Longtemps resté à l’état d’hypothèse, le concept de l’existence d’une mémoire musculaire a été pour la première fois mis en évidence en 2018, par une équipe britannique dirigée par le Pr Adam P. Sharples, alors professeur de physiologie de la performance à la Keele University, de Newcastle en Grande-Bretagne.
Ancien joueur de rugby professionnel, ce spécialiste en épigénétique – discipline centrée sur l’évolution de l’activité des gènes – a piloté une étude singulière auprès d’un groupe de personnes sédentaires et inactives âgées en moyenne de 28 ans. Il les a d’abord entraînées durant sept semaines sur la base d’exercices de résistance (force), avant de leur imposer un arrêt étalé sur la même durée. Son constat : les niveaux de masse musculaire et de force étaient ainsi revenus à l’état initial… Puis, Sharples a rappelé ses participants à l’entraînement : toujours en résistance et toujours durant sept semaines. Au terme de ce travail, le scientifique a ainsi constaté que ses « sportifs » avaient en quelque sorte refait du muscle bien plus rapidement que la première fois. Comme si ces derniers avaient retrouvé plus vite le chemin de la croissance en s’adaptant de façon plus efficace à ce nouvel effort.

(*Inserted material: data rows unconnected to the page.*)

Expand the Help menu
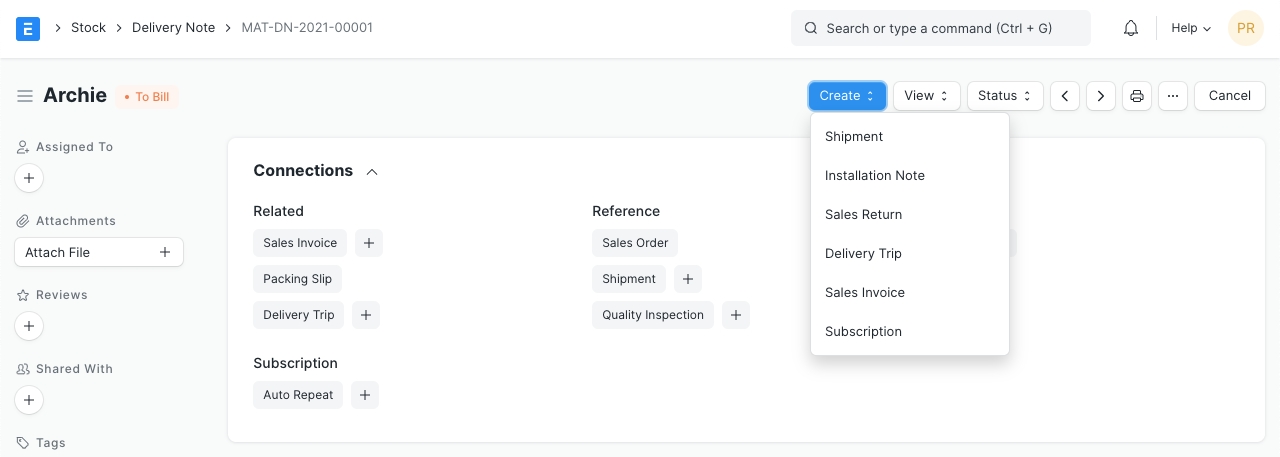tap(1190, 28)
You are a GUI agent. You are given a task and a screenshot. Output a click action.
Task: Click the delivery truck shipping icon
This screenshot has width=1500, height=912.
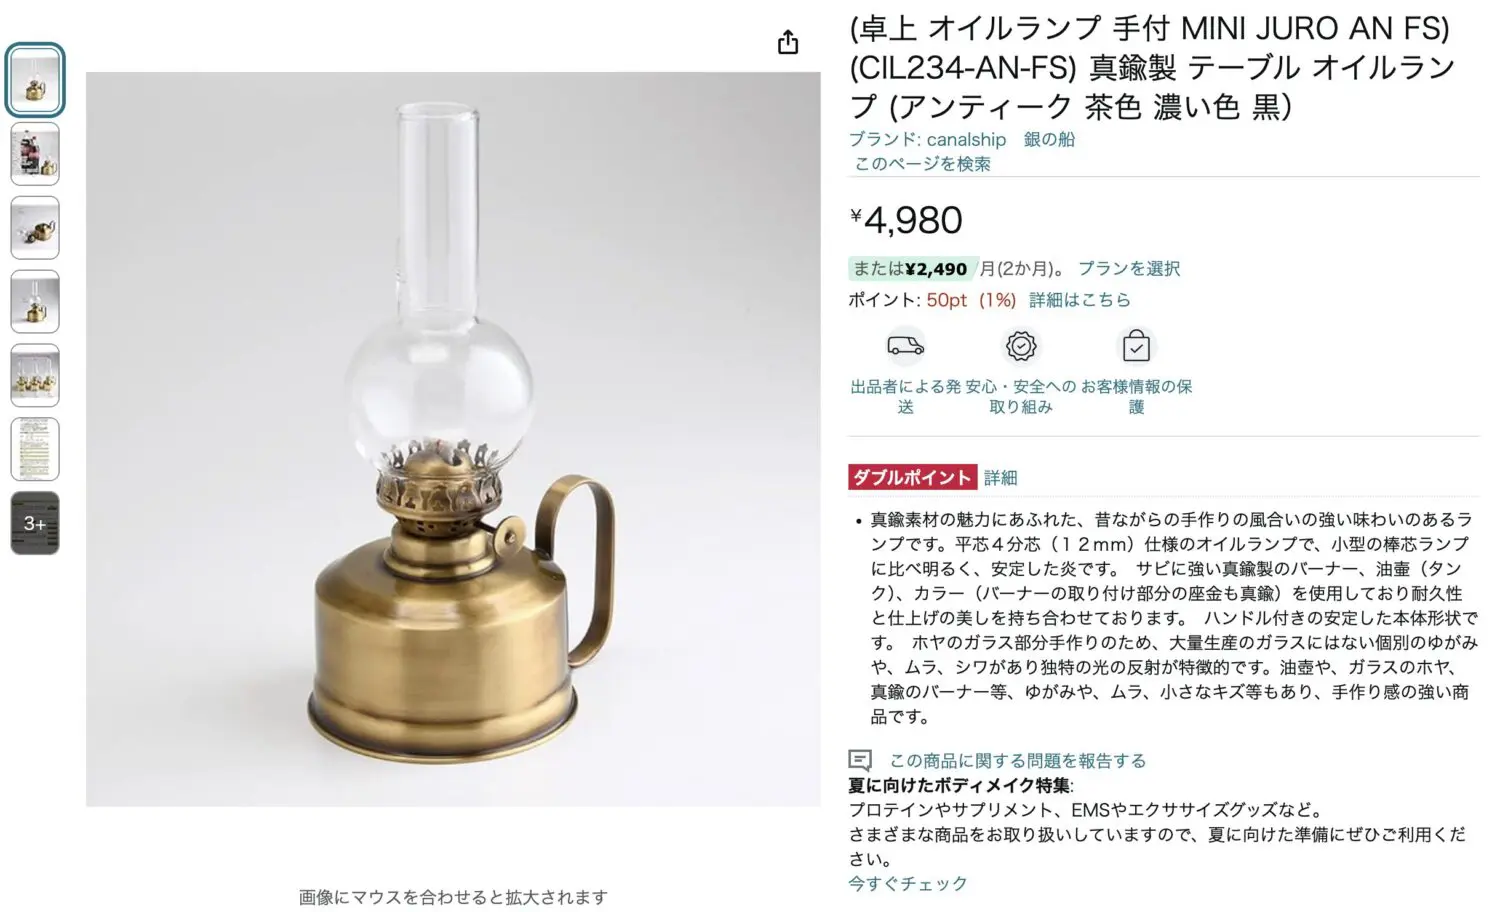pos(905,346)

Les méthyles à la rescousse
A ses yeux, l’explication tient en un mécanisme appelé la méthylation de l’ADN, caractérisée par le fait que de petites molécules – des dérivés ‘méthyles’ – viennent se « greffer » sur l’ADN et modifier ainsi son expression. En l’occurrence ici les gènes codant pour des protéines qui renforcent les fibres musculaires. Le niveau de méthylation apparaît alors plus important lorsque l’effort musculaire en question a déjà été produit.

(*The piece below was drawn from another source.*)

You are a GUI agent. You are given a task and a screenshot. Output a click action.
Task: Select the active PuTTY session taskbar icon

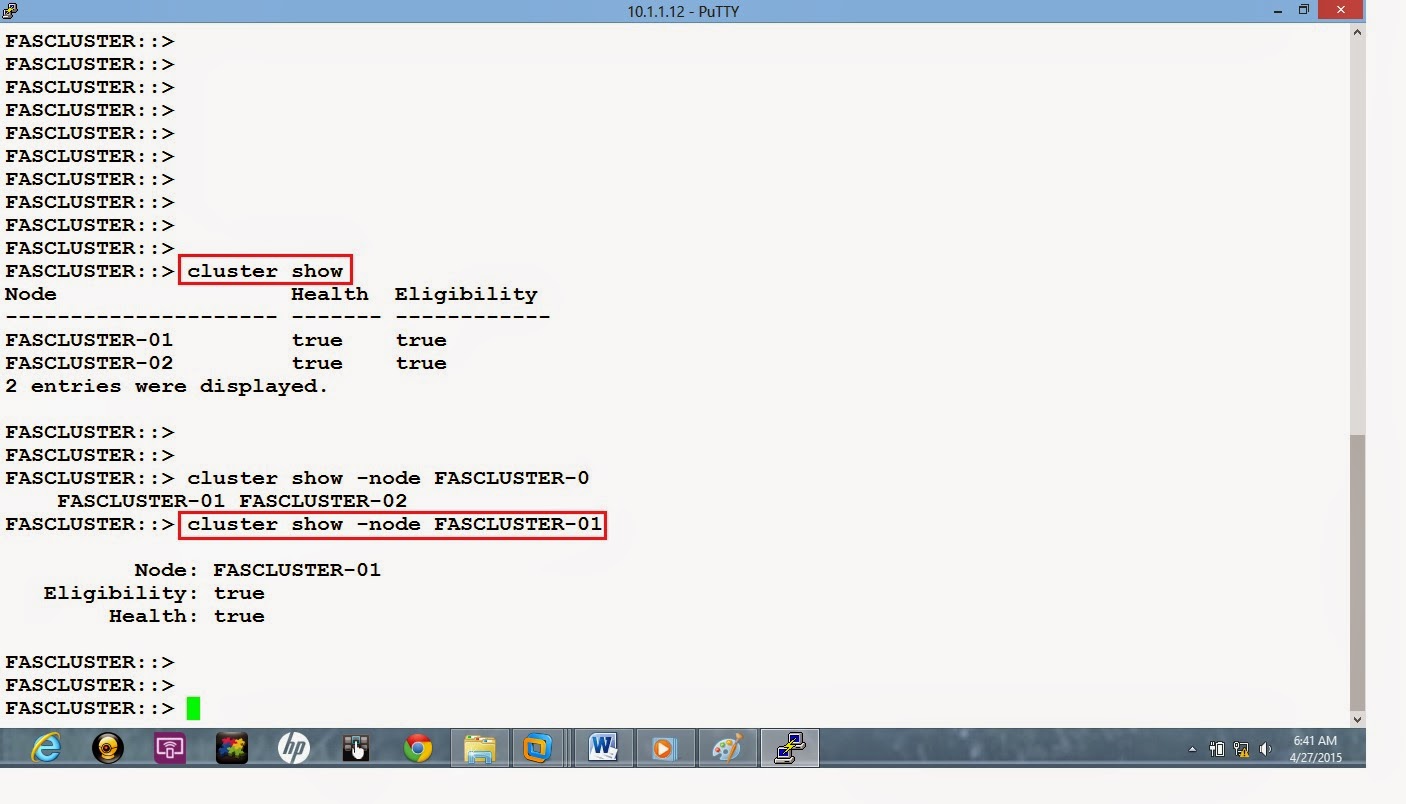point(789,747)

Ce travail confirme donc « l’existence d’une mémoire de nos muscles qui leur permettrait ainsi d’activer les bons processus d’adaptation pour élever leur niveau beaucoup plus vite que le néophyte », comme le résume dans la revue Sport & Vie, Anthony MJ Sanchez, maître de conférences Université de Perpignan Via Domitia.
La mémoire musculaire est aussi une mémoire à très long terme qui permet d’acquérir, enregistrer et utiliser des compétences motrices acquises parfois des années auparavant, comme faire du vélo ou jouer d’un instrument. « En pratiquant ces activités, la mémoire améliore nos performances jusqu’à créer des automatismes inconscients », note sur son site Internet Sébastien Martinez, champions de France de mémoire et formateur en mémorisation. A force de répétition, le cerveau est alors capable d’exécuter un enchaînement de mouvement sans avoir besoin de réflexion et concentration. Cela devient un automatisme, par l’action de la mémoire musculaire.